Enhanced quantum state discrimination under general measurements with entanglement and nonorthogonality restrictions
Swati Choudhary, Aparajita Bhattacharyya, Ujjwal Sen
TL;DR
This work addresses whether binary quantum-state discrimination can beat the Helstrom bound by employing non-positive operator-valued measurements (NPOVMs) on an extended system. By formulating a resource-constrained optimization over auxiliary systems and joint measurements, the authors show sub-Helstrom error probabilities can be achieved even when the extended state is not entangled, and that advantages persist across cases with varying coherence and entanglement.
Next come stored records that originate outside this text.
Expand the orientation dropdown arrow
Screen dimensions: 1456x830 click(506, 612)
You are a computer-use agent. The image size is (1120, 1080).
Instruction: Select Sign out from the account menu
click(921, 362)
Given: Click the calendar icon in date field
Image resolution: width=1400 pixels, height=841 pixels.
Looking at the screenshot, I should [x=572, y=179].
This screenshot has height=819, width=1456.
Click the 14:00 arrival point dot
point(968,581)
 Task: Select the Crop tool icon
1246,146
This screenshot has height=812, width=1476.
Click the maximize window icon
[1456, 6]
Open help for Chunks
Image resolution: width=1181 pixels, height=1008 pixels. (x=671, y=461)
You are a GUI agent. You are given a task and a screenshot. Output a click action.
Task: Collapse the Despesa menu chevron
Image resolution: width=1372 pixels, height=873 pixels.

Through four detailed scenarios (pure and mixed qubit states, with and without entanglement in the extensions), they derive explicit analytic expressions in some cases and provide numerical evidence in others, demonstrating robust NPOVM advantages under bounds on local distinguishability $d$ and entanglement $E$. The results reveal that non-POVM strategies can enhance discrimination performance in practical settings where measurements are constrained, offering fundamental insight and potential applications in quantum sensing and communication where Helstrom-optimal POVMs are not accessible or desirable.
Abstract
The minimum error probability for distinguishing between two quantum states is bounded by the Helstrom limit, derived under the assumption that measurement strategies are restricted to positive operator-valued measurements. We explore scenarios in which the error probability for discriminating two quantum states can be reduced below the Helstrom bound under some constrained access of resources, indicating the use of measurement operations that go beyond the standard positive operator-valued measurements framework. We refer to such measurements as non-positive operator-valued measurements. While existing literature often associates these measurements with initial entanglement between the system and an auxiliary, followed by joint projective measurement and discarding the auxiliary, we demonstrate that initial entanglement between system and auxiliary is not necessary for the emergence of such measurements in the context of state discrimination. Interestingly, even initial product states can give rise to effective non-positive measurements on the subsystem, and achieve sub-Helstrom discrimination error when discriminating quantum states of the subsystem.